Temos ainda os reinos da ficção científica, do realismo fantástico e de diversos outros gêneros que pertencem ao guarda-chuva da fantasia, definido pelo Dr. Flavio García como uma validação para “[…] a hesitação (Todorov), a ambiguidade (Furtado), a incerteza (Bèssiere), enfim, a dúvida frente ao fenômeno insólito que é necessária ao fantástico”. As reflexões que se encaixem nesse campo de estudos é o que espero desta editoria e de suas produções, que podem se apresentar na forma de artigos (não precisam ser inéditos), análises fílmicas, entrevistas, críticas, ensaios, notícias, colunas, vídeos, etc. Meu desejo é que possamos contribuir ativamente com o trabalho de tantos expoentes que se dedicam a pensar esse modo narrativo (como se compreende o fantástico hoje) no Brasil. O maior nome segue sendo, sem dúvidas, o de Laura Cànepa, da UAM – uma das professoras responsáveis pela aprovação, neste ano, do inédito Seminário Temático de estudos do horror e do insólito pela Sociedade Brasileira de Estudos de Cinema e Audiovisual. Fica aqui a minha promessa, então, de manter aberta em bem mais de uma fresta as portas da editoria para os autores e autoras que se proponham a pensar cinema e estudos do insólito de forma apaixonada e autoral. Suas produções serão apreciadas por este Observatório e, se apresentarem questões como essas que eu resumi acima (ou outras que eu sequer imagino que possam existir – me surpreendam), veiculadas em nosso site sem moralismos na revisão ou coisa parecida.

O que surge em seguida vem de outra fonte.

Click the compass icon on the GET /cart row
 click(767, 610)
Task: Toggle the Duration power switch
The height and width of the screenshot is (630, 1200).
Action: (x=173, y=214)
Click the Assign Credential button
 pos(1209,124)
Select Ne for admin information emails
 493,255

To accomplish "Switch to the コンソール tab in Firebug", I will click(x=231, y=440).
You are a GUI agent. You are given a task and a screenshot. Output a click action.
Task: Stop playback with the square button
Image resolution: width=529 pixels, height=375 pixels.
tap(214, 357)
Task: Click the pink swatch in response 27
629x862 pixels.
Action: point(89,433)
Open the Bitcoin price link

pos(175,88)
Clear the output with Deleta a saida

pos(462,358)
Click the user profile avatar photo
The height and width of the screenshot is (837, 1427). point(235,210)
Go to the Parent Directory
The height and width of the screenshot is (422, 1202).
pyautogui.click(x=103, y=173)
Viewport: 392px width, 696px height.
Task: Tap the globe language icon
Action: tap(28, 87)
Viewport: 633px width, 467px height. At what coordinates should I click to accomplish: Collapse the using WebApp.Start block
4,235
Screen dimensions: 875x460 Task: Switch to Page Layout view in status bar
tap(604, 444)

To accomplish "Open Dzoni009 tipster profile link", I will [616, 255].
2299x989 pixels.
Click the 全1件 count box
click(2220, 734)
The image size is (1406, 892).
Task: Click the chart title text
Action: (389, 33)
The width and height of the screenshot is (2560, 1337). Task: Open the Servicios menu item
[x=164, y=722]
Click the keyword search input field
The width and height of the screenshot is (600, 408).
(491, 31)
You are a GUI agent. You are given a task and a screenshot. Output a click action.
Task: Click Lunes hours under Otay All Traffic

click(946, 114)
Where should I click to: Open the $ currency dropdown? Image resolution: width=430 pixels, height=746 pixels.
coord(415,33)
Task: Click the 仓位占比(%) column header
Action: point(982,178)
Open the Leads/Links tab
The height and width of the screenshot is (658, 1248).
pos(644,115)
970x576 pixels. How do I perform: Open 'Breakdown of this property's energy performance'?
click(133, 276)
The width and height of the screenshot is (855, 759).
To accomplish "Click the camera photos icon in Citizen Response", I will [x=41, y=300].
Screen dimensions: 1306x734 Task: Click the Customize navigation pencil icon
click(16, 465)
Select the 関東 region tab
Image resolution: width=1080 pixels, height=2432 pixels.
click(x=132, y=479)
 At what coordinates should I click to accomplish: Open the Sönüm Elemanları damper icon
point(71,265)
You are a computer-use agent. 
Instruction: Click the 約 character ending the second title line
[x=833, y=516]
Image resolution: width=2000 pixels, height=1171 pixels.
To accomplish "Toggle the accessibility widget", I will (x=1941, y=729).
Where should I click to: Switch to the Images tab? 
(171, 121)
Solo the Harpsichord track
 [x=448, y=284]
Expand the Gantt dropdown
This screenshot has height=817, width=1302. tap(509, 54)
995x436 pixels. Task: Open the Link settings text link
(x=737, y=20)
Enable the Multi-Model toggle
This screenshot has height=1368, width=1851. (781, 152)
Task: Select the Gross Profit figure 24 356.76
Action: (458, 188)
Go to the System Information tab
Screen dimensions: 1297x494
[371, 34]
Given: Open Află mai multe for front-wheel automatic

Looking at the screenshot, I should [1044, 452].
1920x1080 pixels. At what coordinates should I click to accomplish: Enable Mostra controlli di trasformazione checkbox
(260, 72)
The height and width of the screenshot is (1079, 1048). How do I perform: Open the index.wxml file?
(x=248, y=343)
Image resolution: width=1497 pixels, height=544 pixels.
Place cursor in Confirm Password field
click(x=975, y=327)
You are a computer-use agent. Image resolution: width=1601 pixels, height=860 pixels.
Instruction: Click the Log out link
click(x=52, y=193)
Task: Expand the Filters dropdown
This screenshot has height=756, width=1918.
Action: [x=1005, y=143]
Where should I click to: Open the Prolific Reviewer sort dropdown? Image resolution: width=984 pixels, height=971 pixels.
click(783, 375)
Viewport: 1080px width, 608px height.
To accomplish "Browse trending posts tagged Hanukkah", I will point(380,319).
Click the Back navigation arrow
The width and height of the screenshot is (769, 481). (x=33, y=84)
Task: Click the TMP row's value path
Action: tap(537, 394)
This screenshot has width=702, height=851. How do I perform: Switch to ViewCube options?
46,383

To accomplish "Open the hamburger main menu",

Em seu manifesto anti-100 anos do cinema, Jonas Mekas propõe que “a verdadeira história do cinema é uma história invisível: história de amigos se reunindo e fazendo aquilo que eles amam”. O realizador vanguardista se referia à produção de filmes quando escrevera essas palavras. Considerando, todavia, o pensamento crítico sobre as obras como um processo tão importante quanto a sua feitura (eu estou no grupo dos que consideram, pelo menos), além de deixar portas abertas me comprometo também a fazer da nova editoria um espaço de união à novos olhares. Se escrita em si é uma tarefa na maior parte das vezes solitária, as conversas animadas nos bares que levam a ela certamente não podem ser. Espero que vibremos dividindo a mesa na próxima vitória de um longa do insólito ficcional em Cannes! E, como forma de não desencorajá-los a viverem os momentos solitários com igual intensidade, peço licença para ser um tanto cafona e citar uma fala de um dos grandes filmes nacionais (pelo menos para mim), O Menino e o Vento. No seu clímax, o engenheiro-protagonista da trama decide se defender diante do tribunal dizendo, em conclusão: “Senhor, juiz, envergonho-me de ter sido obrigado a contar, em um ambiente impróprio para que me acreditem, coisas que parecem inverossímeis. Um crime é um crime, e impõe respeito, e a narrativa e o juízo de uma aventura com o vento há de parecer coisa inventada e absurda. Mas essa é a verdade simples, direta, intensa como eu a vivi. Não sei se ela me incrimina ou me absolve, mas contei tudo exatamente como aconteceu, ou minha memória guardou. Procurei relatar tudo, sem a vergonha que certos detalhes quase infantis naturalmente trazem.”
Será uma honra conhecê-los, meus amigos.